Band members Stevie Nicks and Lindsay Buckingham had a thing that ended badly, and McVie famously married and then divorced her other bandmate, John McVie.

He reportedly thought of the song, with its lyrics “Sweet wonderful you / You make me happy with the things you do / Oh, could it be / This feeling follows me, wherever I go”. I go,” was about his dog because McVey was married at the time.

But it turns out that Christine McVie wrote the love song in honor of the band’s lighting director, with whom she had an affair.

Another tune from their famous “Rumors” album.

“Don’t Stop” proved to be a hopeful song for the future, so meaningful to former President Bill Clinton that he used it as his 1992 campaign anthem.

On Wednesday, he tweeted a tribute to McVie.

“I am saddened by the passing of Christine McVie. “Don’t Stop” was my ’92 campaign theme song – it perfectly captured the mood of a nation yearning for better days,” he tweeted. “I am grateful to Christine and Fleetwood Mac for entrusting us with such a meaningful song. I will miss her.”

It was actually a solo song for McVie.

The first single from her self-titled solo album, it sounds like it could be a Fleetwood Mac song, with its fast tempo and infectious chorus, “Oh, I found a love / I found someone / This love got a hold of me.” Made it.

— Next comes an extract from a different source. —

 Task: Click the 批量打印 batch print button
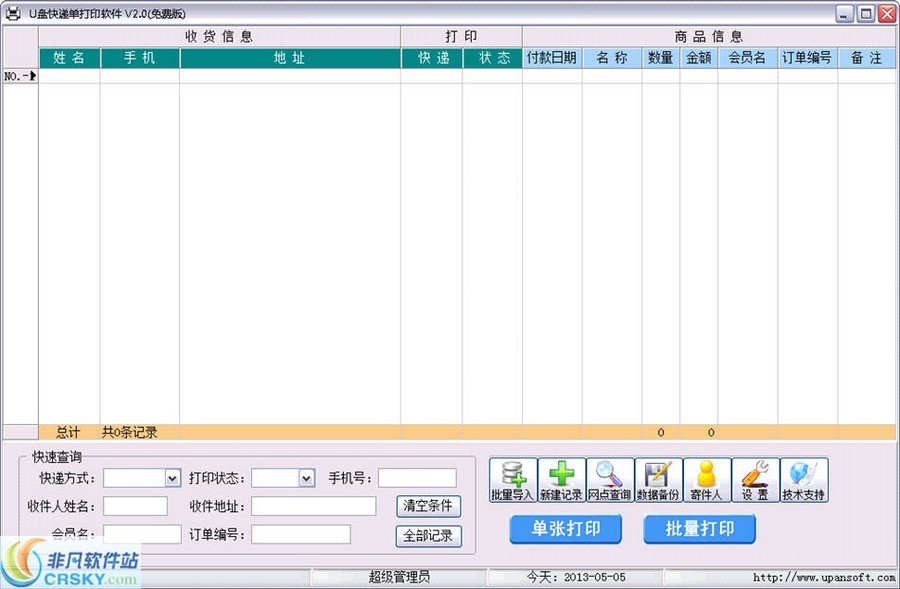699,531
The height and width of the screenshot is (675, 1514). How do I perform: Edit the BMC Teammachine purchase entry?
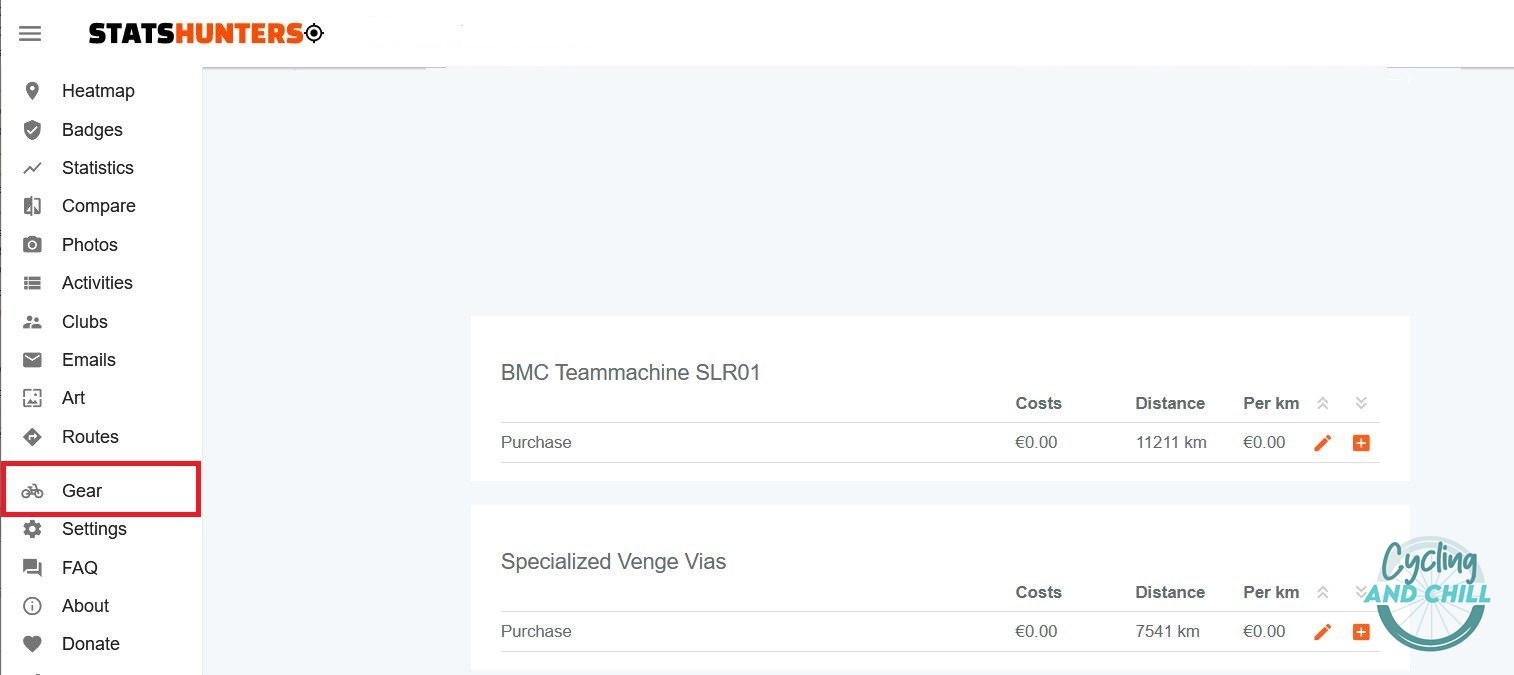(x=1322, y=442)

Plus Buckingham plays guitar on it, giving it even more of a Fleetwood Mac vibe.

“Say You Love Me” is a fun tune that has become a mainstay on rock and easy listening radio stations.

In a 1990 interview, she, Nicks and Buckingham reflected on the sweet harmony.

“The first time I started playing ‘Say You Love Me’ and I got to the chorus, he started singing along with me and just fell right in,” Performing Songwriter magazine reported her as saying. “I heard this incredible sound, three of our voices … and my skin turned to goosebumps.”

It seems fitting that so many people on social media used this song to pay tribute to McVie after he passed away.

The ballads he wrote have been pointed out as solemn recollections of a lost person.

It feels haunting to play it now after her death as she pours her heart out in the opening lyrics, “For you, there will be no more crying / For you, the sun will be shining / And I feel that when I’m with you / It OK, I know it’s true.